Bouncin’ Around
Our tiny bottle lamb is really starting to thrive. The pitter patter (really more like ticker-tacker) of little lamb hooves is a constant background sound in the house these days, and Bounce seems to grow more adorable by the minute.
While a sheep will never behave like a dog in the house – bringing newspapers or getting potty-trained – a lamb that sees a human as its mother will exhibit some very winsome behaviors. For one, a lamb (except when asleep) will always be directly underfoot, which can be quite dangerous for the lamb and mother-figure both! But that clinginess can be awfully sweet once you learn to accommodate for it. There is truth to the nursery rhyme “Mary had a little lamb, its fleece was white as snow, and everywhere that Mary went the lamb was sure to go. It followed her to school one day, which was against the rule. It made the children laugh and play to see a lamb at school.” If Mary had bottled that lamb, there’s no doubt in my mind that it would have followed her onto the bus, into the school, and right into the cafeteria at lunchtime.

Bounce shares feeding time with friends, Sunny the dog and Cracker the cat. Everyone likes a slurp of goat’s milk!

Eli and Emma get love from some bottled kids in a previous year.
Though I haven’t taken Bounce outside yet, in previous years I’ve had bottle babies grow to be my faithful companions while I traverse the farm doing chores and garden work all summer long, or until I felt they were able to hold their own in the herd. In fact, sheep and goat bottle babies are such good company – curious, verbal and very gentle about staying in touch by periodically nuzzling the back of my legs with their noses – that I’ve had some I take out of the herd to be with me when I’m working, and just put back in the pasture when I go inside. A sheep, given the opportunity, will never really separate from its mother, actually. Even in a large herd, sheep tend to cluster in family groups, with the grown lambs tagging along behind the mom indefinitely.

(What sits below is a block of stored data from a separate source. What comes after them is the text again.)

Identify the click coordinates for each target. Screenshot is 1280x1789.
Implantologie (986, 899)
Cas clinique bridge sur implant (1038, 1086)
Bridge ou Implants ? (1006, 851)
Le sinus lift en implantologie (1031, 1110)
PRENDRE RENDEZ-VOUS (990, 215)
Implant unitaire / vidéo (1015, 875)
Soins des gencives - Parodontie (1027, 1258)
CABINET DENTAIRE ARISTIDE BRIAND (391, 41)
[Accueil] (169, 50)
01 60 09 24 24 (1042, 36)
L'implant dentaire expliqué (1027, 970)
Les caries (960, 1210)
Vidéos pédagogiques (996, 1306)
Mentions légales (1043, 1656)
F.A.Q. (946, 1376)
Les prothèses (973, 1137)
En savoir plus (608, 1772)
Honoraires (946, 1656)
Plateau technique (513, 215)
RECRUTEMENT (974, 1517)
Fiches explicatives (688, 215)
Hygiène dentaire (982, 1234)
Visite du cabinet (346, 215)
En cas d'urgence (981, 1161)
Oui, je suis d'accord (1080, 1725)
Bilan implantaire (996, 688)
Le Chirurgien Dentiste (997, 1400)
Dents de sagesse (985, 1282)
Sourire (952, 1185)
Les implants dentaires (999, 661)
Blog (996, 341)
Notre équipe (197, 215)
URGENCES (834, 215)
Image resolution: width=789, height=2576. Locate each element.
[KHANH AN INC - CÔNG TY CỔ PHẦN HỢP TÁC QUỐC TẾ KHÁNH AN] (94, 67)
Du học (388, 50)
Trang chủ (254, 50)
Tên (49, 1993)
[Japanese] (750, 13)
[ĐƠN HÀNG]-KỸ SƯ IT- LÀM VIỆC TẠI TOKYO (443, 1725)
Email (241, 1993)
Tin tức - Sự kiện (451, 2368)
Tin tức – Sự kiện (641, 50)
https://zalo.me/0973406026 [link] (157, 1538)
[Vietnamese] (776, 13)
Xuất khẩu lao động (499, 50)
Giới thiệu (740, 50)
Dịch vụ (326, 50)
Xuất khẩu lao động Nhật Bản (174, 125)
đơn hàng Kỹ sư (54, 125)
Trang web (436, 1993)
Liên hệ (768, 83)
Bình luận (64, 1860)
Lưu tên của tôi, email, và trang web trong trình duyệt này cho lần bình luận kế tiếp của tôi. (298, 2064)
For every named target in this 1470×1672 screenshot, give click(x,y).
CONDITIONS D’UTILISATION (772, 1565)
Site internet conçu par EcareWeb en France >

Lena, Bounce’s mom, was one of my faithful companions in the gardens the spring she was a bottle baby.
This deep connection to the ewe has important survival advantages. As babies, the lambs stick like glue to their moms and imitate everything they do, and so learn what is good to eat and where is safe to go. A lamb that is a few hours old will orient itself parallel with the ewe’s face, and when she dips her mouth in water, it will, too. The lamb will sample corn when she eats and nibble hay when she does. When we have house lambs, we have to stick their faces in water and then in corn to make it stick to their wet lips and hope that they’ll lick it off and develop a taste for it.
Surely it’s indicative of the way I spend my winter days inside that Bounce has developed the habit of nibbling on my computer when I hold it on my lap, and nibbling the books that litter my coffee table when I’m not sitting where he can reach me. When I’m up and working in the kitchen, he is often standing with one hoof on my foot. If he’s hungry, he paws at my foot instead. Most sheep don’t really enjoy being petted, but Bounce likes to have his horn buds – tiny indentations in the fur on his head where he’ll eventually grow horns – rubbed hard, with a finger pressing into each one. And when he’s asleep and I walk into the room, he inevitably wakes up and calls out with a sweet, hoarse “Maaaaa!” It’s hard to imagine a mother that would walk away from this little guy, though I confess that when he wants to be fed at 4 in the morning, my main motivation in answering his whining is to make it stop!

Bounce takes a break from book-chewing to curl up for a nap.

Bounce snuggles Eli for a horn-bud rub.